▸ TASK PROMPT
Rewrite the rows below from the line with "Choose the Algiers" up to and including the line with "Mark the Hughes", changing every "Viewport" to "Canvas" and leaving all else as it is.

▸ DATA
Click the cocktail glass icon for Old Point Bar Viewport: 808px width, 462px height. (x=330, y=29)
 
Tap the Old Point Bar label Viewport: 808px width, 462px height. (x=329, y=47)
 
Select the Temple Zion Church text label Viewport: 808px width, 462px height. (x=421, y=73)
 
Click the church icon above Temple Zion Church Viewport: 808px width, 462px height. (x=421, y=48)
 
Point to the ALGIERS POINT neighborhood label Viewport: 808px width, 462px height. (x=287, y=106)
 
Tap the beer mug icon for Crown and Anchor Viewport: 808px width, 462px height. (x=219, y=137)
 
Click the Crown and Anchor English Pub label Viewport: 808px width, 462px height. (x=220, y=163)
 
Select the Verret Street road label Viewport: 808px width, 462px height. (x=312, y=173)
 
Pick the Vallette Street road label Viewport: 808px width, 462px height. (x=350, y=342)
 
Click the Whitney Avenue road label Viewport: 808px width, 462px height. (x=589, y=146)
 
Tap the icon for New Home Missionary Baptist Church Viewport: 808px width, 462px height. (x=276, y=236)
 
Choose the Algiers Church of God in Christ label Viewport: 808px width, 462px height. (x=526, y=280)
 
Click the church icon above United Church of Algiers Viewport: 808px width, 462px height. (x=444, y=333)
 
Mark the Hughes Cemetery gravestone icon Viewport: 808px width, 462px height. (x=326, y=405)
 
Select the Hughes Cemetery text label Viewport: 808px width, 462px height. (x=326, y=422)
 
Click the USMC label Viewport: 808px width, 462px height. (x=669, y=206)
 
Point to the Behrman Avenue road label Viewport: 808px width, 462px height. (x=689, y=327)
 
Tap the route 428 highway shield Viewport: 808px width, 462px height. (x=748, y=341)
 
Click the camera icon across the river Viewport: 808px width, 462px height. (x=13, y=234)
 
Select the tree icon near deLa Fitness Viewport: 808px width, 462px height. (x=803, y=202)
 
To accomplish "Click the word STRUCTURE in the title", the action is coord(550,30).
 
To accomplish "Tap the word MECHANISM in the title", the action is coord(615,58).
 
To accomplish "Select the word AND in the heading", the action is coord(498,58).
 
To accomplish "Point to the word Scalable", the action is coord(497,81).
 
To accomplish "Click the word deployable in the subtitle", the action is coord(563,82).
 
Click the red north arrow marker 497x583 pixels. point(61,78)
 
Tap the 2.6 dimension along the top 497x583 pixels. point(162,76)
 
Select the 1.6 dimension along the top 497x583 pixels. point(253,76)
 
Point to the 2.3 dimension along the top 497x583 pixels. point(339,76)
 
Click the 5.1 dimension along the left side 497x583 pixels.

▸ RESPONSE TO THIS EXERCISE
Choose the Algiers Church of God in Christ label Canvas: 808px width, 462px height. (x=526, y=280)
 
Click the church icon above United Church of Algiers Canvas: 808px width, 462px height. (x=444, y=333)
 
Mark the Hughes Cemetery gravestone icon Canvas: 808px width, 462px height. (x=326, y=405)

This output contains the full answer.